Nicolas DESROCHES

Auteur du premier dictionnaire complet des termes de marine comportant environ 2 500 entrées et publié à Paris en 1687, Nicolas Desroches est un marin d’État. Malheureusement, nous savons très peu de choses de sa vie si ce n’est qu’il était « Officier des Vaisseaux du Roy ». Nommé lieutenant de vaisseau en 1671, il fut capitaine en 1693. Néanmoins, le fait qu’il serve la Marine royale donne une coloration particulière au choix de la nomenclature de son Dictionnaire des termes propres de marine. Son objectif éditorial est également influencé par sa position socio-professionnelle.
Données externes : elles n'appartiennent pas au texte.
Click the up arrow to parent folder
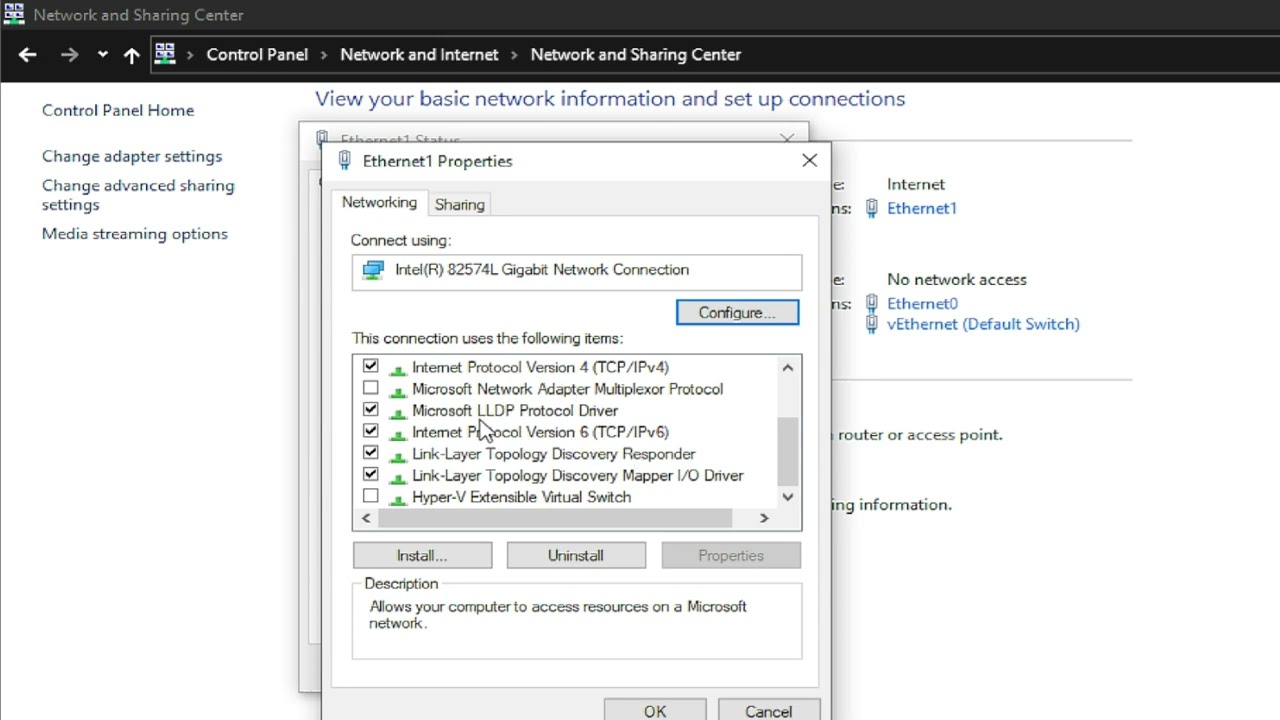The height and width of the screenshot is (720, 1280). click(131, 55)
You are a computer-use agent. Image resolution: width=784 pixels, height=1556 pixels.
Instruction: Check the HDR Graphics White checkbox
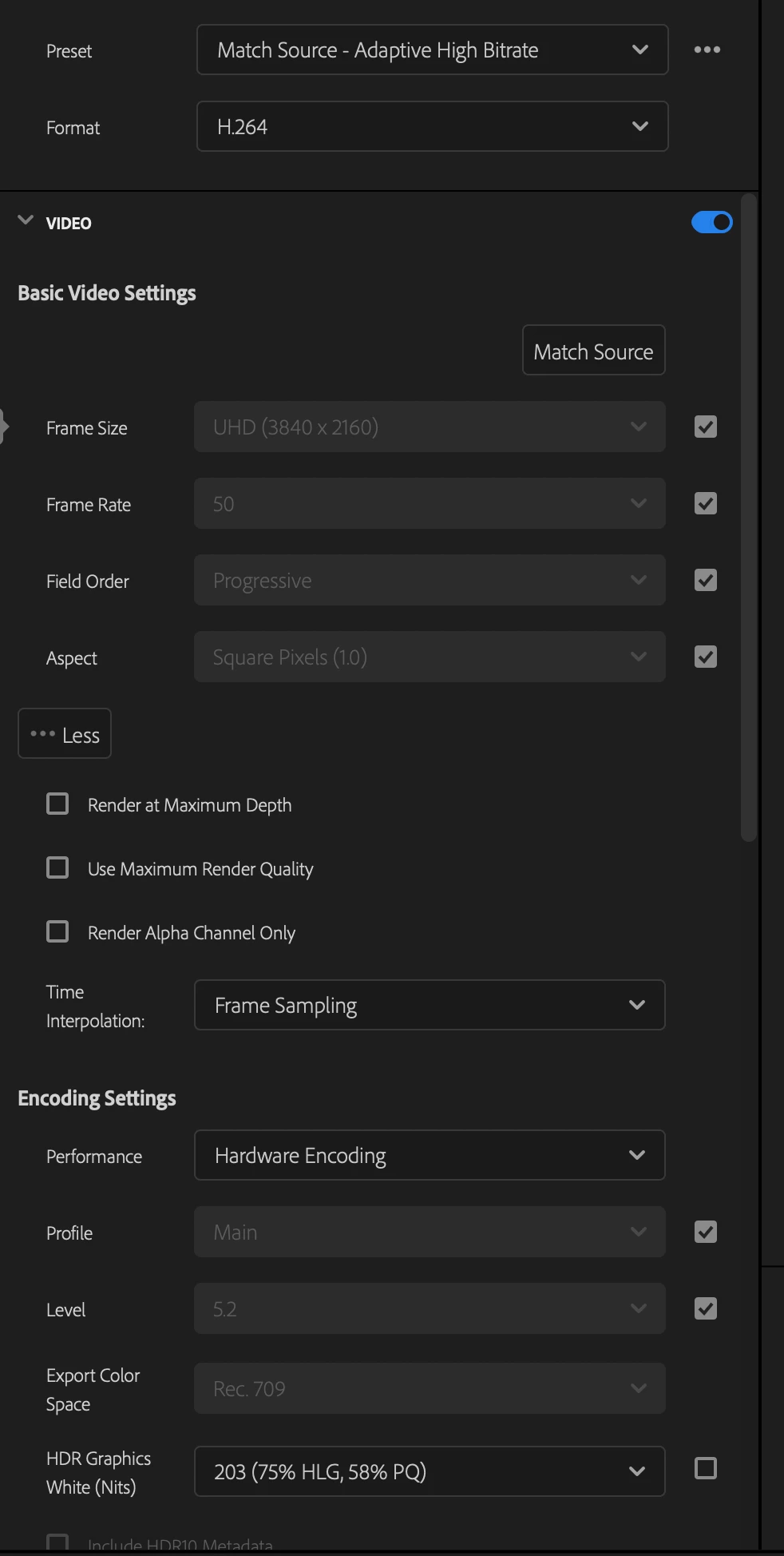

Desroches ne s’adresse pas forcément au grand public, même s’il reconnaît que son ouvrage peut être « tres - nécessaire à ceux qui veulent apprendre le mêtier de la Mer ». Il souhaite offrir au jeune comte de Toulouse, amiral de France, auquel il dédicace son ouvrage, les « principes de ce qu’un homme de mer est indispensablement obligé de savoir », car il entend travailler « à l’instruction d’un jeune Prince, qui doit faire un jour l’ornement, & la gloire de la Marine ». Pour ce faire, Desroche n’a pas cherché à recueillir les mots en usage dans les différents ports et régions de France « dans le commun des matelots », comme il l’indique au lecteur, mais à rassembler les termes « dont on se sert dans les armées & sur les vaisseaux du Roy ».

Parce qu’il est le premier dictionnaire entièrement dévolu aux termes de marine, parce qu’il se distingue nettement de ses prédécesseurs par le volume de sa nomenclature (répertoire de Cleirac, glossaire de Fournier) et par la rigueur de son classement alphabétique et de ses définitions, l’ouvrage de Desroches inaugure véritablement un genre nouveau au sein de la lexicographie française : le dictionnaire de marine, qui ne cessera d’évoluer jusqu’au XXe siècle. Parce que sa nomenclature est restreinte à une catégorie socio-professionnelle précise – les officiers de la Marine royale –, parce qu’il s’adresse à ces mêmes officiers afin de participer à leur formation d’« hommes de mer », le Dictionnaire des termes propres de marine correspond bien aux objectifs pédagogiques du programme de Colbert qui, dans les années 1660, entend structurer et codifier la Marine, en rationalisant la construction navale et en formant les constructeurs et officiers. Les premières écoles de construction voient le jour en 1680. Les officiers y reçoivent une solide formation aux théories de la construction navale dispensée par les meilleurs charpentiers. La Marine devient une science, or toute science doit se doter d’une terminologie. C’est là un pari parfaitement réussi par Desroches, dont l’ouvrage connaîtra un bel avenir puisqu’il servira longtemps de référence au point que les dictionnaires qui lui ont succédé l’ont largement recopié.

Élisabeth Ridel-Granger

Orientation bibliographique : D. DESSERT, La Royale. Vaisseaux et marins du Roi-Soleil, Paris, Fayard, 1996, 393 p.